VANCENASE AQ 84 mcg Nasal Spray is also indicated for the prevention of recurrence of nasal polyps following surgical removal.

Clinical studies with beclomethasone dipropionate 42 mcg nasal spray have shown that treatment of the symptoms associated with nasal polyps may have to be continued for several weeks or more before a therapeutic result can be fully assessed. Recurrence of symptoms due to polyps can occur after stopping treatment, depending on the severity of the disease.

Hypersensitivity to any of the ingredients of this preparation contraindicates its use.

In clinical studies with intranasally administered beclomethasone dipropionate, adverse effects have primarily been related to irritation of the nasal mucous membranes. Rarely, immediate hypersensitivity reactions may occur after intranasal administration of beclomethasone dipropionate.

Clinical trials of VANCENASE AQ 84 mcg Nasal Spray included 187 patients who received VANCENASE AQ 84 mcg Nasal Spray, 127 patients who received beclomethasone dipropionate 42 mcg nasal spray, and 192 patients who received vehicle placebo. The incidence and nature of adverse events with VANCENASE AQ 84 mcg Nasal Spray (336 mcg beclomethasone dipropionate once daily) was comparable to that seen with beclomethasone dipropionate 42 mcg nasal spray (168 mcg beclomethasone dipropionate twice daily) and with vehicle placebo. Adverse events reported by 2% or more of patients (regardless of relationship to treatment) who received VANCENASE AQ 84 mcg Nasal Spray in clinical trials and that were more common with VANCENASE AQ 84 mcg Nasal Spray than with placebo are displayed in the table below.

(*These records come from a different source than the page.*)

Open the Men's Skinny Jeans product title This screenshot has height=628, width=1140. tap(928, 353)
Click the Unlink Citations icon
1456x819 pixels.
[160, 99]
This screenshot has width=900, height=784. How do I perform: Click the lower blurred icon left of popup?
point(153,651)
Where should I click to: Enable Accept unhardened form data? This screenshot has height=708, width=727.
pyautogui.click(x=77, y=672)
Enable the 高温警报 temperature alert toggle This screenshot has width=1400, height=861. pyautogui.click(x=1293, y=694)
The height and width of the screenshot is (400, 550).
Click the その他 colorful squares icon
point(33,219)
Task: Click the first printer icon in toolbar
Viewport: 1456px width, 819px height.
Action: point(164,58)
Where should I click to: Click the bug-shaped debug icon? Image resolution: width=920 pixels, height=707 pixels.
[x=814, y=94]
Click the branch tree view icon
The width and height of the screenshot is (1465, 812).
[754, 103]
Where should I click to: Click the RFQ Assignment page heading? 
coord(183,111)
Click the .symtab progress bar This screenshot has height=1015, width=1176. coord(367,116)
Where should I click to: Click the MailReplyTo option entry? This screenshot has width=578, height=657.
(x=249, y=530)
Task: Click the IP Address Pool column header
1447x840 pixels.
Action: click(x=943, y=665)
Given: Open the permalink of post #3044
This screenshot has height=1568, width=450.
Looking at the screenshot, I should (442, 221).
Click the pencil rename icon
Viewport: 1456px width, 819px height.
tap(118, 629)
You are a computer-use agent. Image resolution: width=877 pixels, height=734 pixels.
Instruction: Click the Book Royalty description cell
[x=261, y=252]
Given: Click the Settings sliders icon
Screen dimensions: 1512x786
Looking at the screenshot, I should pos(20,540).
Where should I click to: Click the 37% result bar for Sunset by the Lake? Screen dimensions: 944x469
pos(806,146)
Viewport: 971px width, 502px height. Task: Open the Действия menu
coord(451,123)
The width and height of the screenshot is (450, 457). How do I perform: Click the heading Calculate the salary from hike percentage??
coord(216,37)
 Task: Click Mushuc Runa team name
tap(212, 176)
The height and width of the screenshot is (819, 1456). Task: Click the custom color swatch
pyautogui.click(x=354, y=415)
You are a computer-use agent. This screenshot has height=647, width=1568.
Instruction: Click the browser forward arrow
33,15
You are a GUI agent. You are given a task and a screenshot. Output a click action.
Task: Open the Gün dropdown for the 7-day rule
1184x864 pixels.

Rare cases of ulceration of the nasal mucosa and instances of nasal septum perforation have been reported following the intranasal administration of beclomethasone dipropionate (see PRECAUTIONS ).

Rare instances of wheezing and increased intraocular pressure have been reported following the intranasal administration of aerosolized corticosteroids (see PRECAUTIONS ).

Single cases each of aseptic necrosis of the femoral head and of nasal fungal infection with erosion through the cribriform plate have been reported after long-term administration of beclomethasone dipropionate nasal spray.

When used at excessive doses, systemic corticosteroid effects such as hypercorticism and adrenal suppression may appear. If such changes occur, VANCENASE AQ 84 mcg Nasal Spray should be discontinued slowly consistent with accepted procedures for discontinuing oral steroid therapy. The oral median lethal dose of beclomethasone dipropionate is greater than 1 g/kg in mice and rats (approximately 7000 times and 14,000 times, respectively, the maximum recommended human daily intranasal dose on a mg/m 2 basis). One bottle of VANCENASE AQ 84 mcg Nasal Spray contains beclomethasone dipropionate, monohydrate equivalent to 16.0 mg of beclomethasone dipropionate; therefore, acute overdosage is unlikely.